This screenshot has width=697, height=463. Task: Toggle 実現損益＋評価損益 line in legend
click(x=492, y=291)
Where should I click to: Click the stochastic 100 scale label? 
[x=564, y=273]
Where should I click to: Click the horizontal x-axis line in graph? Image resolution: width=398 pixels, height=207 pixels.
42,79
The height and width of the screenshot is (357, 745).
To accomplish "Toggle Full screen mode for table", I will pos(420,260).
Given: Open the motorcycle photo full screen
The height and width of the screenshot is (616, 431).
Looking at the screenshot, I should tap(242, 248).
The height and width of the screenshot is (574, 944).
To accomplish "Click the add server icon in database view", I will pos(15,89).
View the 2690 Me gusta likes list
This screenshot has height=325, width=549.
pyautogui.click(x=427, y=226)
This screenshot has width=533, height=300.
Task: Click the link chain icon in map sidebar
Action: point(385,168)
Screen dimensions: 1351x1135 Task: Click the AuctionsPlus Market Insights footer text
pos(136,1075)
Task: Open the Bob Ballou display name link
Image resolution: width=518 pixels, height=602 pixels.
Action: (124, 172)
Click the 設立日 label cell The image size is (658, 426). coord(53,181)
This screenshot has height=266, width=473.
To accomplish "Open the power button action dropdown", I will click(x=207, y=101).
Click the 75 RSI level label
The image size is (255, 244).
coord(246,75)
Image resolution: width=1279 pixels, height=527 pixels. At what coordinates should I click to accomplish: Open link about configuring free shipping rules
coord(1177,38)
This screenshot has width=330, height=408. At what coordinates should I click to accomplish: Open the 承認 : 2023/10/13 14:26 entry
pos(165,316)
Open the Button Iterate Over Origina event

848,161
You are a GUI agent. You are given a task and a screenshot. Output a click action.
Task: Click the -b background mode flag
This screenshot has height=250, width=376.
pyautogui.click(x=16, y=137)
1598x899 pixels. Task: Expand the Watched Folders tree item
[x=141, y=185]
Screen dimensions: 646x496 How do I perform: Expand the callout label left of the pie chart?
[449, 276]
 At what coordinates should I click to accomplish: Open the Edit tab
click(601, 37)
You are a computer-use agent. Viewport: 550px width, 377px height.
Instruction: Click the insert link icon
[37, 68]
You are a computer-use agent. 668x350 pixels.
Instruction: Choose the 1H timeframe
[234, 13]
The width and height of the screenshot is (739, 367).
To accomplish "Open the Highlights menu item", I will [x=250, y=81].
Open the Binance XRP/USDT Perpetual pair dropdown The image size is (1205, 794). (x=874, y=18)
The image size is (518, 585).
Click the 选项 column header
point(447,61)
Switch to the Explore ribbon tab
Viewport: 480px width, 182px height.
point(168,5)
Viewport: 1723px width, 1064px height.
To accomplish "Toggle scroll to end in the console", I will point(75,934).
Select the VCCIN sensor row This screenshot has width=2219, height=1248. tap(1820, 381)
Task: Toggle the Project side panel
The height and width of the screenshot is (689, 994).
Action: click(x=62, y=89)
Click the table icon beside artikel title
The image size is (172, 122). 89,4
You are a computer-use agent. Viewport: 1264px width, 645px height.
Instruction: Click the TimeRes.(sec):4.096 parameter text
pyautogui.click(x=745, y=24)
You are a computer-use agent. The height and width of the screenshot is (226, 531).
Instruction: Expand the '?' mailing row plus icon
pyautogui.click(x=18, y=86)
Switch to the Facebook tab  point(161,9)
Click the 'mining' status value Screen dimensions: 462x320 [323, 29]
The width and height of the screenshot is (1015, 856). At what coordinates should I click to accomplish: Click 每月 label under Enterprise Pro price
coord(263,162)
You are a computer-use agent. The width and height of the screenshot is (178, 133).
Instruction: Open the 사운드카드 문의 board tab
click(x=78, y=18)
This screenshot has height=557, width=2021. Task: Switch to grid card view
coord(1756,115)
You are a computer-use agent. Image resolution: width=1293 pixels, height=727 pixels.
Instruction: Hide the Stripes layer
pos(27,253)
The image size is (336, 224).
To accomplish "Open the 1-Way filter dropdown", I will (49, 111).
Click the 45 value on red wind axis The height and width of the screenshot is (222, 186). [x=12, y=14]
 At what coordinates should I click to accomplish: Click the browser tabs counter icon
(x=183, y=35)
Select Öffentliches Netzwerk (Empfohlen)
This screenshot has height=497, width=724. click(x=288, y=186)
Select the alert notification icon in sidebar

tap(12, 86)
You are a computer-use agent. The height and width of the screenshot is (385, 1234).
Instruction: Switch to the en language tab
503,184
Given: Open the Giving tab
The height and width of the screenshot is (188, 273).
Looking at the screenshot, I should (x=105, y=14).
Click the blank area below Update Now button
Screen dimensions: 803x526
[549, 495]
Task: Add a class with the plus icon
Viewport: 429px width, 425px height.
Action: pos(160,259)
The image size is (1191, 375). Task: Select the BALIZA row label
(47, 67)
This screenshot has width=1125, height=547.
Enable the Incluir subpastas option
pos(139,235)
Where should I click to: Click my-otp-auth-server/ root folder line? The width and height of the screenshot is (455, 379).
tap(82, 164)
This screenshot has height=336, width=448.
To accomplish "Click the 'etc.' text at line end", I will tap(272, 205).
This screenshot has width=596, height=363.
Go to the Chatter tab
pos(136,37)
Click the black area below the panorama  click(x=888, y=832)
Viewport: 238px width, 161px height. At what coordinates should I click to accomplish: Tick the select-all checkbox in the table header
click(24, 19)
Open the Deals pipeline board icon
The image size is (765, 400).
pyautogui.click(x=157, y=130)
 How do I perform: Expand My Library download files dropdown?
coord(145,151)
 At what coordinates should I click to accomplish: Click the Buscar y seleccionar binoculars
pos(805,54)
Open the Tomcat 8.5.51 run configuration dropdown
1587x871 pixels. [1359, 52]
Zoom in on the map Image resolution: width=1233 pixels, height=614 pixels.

● **WRITTEN PROBLEM**:
Copy out the material from the line with "You are a GUI" up to and including the line with "point(168,5)", keeping every line exactly the same.

● **TASK ANSWER**:
You are a GUI agent. You are given a task and a screenshot. Output a click action.
Task: Click the -b background mode flag
This screenshot has height=250, width=376.
pyautogui.click(x=16, y=137)
1598x899 pixels. Task: Expand the Watched Folders tree item
[x=141, y=185]
Screen dimensions: 646x496 How do I perform: Expand the callout label left of the pie chart?
[449, 276]
 At what coordinates should I click to accomplish: Open the Edit tab
click(601, 37)
You are a computer-use agent. Viewport: 550px width, 377px height.
Instruction: Click the insert link icon
[37, 68]
You are a computer-use agent. 668x350 pixels.
Instruction: Choose the 1H timeframe
[234, 13]
The width and height of the screenshot is (739, 367).
To accomplish "Open the Highlights menu item", I will [x=250, y=81].
Open the Binance XRP/USDT Perpetual pair dropdown The image size is (1205, 794). (x=874, y=18)
The image size is (518, 585).
Click the 选项 column header
point(447,61)
Switch to the Explore ribbon tab
Viewport: 480px width, 182px height.
point(168,5)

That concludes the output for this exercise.